_Data:_
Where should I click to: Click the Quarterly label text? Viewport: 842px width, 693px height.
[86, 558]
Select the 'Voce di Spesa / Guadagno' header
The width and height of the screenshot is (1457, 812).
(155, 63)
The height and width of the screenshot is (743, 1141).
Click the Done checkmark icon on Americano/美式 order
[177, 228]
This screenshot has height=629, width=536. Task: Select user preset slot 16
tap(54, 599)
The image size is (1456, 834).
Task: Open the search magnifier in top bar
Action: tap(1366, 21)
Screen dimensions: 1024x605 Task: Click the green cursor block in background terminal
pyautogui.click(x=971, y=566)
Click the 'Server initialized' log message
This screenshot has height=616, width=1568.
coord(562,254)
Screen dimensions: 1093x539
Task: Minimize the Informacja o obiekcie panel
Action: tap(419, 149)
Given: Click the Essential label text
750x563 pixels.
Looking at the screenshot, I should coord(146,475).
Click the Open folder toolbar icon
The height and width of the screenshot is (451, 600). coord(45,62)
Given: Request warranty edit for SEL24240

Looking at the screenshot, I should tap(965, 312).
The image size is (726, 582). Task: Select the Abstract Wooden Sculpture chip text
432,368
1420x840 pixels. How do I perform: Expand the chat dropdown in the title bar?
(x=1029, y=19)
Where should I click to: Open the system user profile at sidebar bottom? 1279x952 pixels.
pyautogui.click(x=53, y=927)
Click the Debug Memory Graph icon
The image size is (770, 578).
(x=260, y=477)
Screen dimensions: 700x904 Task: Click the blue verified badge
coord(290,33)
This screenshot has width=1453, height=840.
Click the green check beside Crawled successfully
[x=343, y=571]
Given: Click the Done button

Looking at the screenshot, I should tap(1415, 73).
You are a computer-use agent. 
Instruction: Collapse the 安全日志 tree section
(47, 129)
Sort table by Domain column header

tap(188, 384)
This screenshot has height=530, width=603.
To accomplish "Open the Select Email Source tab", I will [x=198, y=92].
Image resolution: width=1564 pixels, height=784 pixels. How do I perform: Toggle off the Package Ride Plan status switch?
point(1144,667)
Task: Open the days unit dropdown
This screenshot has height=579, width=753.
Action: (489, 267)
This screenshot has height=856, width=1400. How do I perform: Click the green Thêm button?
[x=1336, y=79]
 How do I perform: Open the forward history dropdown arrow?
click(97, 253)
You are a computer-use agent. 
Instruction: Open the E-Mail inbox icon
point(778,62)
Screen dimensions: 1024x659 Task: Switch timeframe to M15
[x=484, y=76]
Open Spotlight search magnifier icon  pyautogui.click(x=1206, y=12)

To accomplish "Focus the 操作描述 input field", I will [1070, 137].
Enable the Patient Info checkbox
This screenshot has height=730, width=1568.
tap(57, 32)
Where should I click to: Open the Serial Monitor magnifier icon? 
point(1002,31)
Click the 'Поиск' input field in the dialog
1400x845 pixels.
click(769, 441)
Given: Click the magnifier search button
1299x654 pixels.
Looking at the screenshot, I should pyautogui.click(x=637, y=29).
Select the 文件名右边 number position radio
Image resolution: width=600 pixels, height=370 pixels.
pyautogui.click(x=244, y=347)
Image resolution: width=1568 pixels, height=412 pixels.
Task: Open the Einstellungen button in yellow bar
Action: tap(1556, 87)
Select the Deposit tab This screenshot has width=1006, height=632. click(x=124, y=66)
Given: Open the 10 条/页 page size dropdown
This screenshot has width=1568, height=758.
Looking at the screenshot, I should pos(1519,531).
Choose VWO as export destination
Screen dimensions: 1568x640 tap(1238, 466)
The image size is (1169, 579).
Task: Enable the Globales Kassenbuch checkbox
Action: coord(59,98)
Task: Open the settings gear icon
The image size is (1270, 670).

_What you need to do:_ Reproduce the records above without any change, starting at the line that contains "The height and width of the screenshot is (743, 1141)." and ending at the line that contains "pyautogui.click(x=971, y=566)", both included.

_Response to the exercise:_
The height and width of the screenshot is (743, 1141).
Click the Done checkmark icon on Americano/美式 order
[177, 228]
This screenshot has height=629, width=536. Task: Select user preset slot 16
tap(54, 599)
The image size is (1456, 834).
Task: Open the search magnifier in top bar
Action: tap(1366, 21)
Screen dimensions: 1024x605 Task: Click the green cursor block in background terminal
pyautogui.click(x=971, y=566)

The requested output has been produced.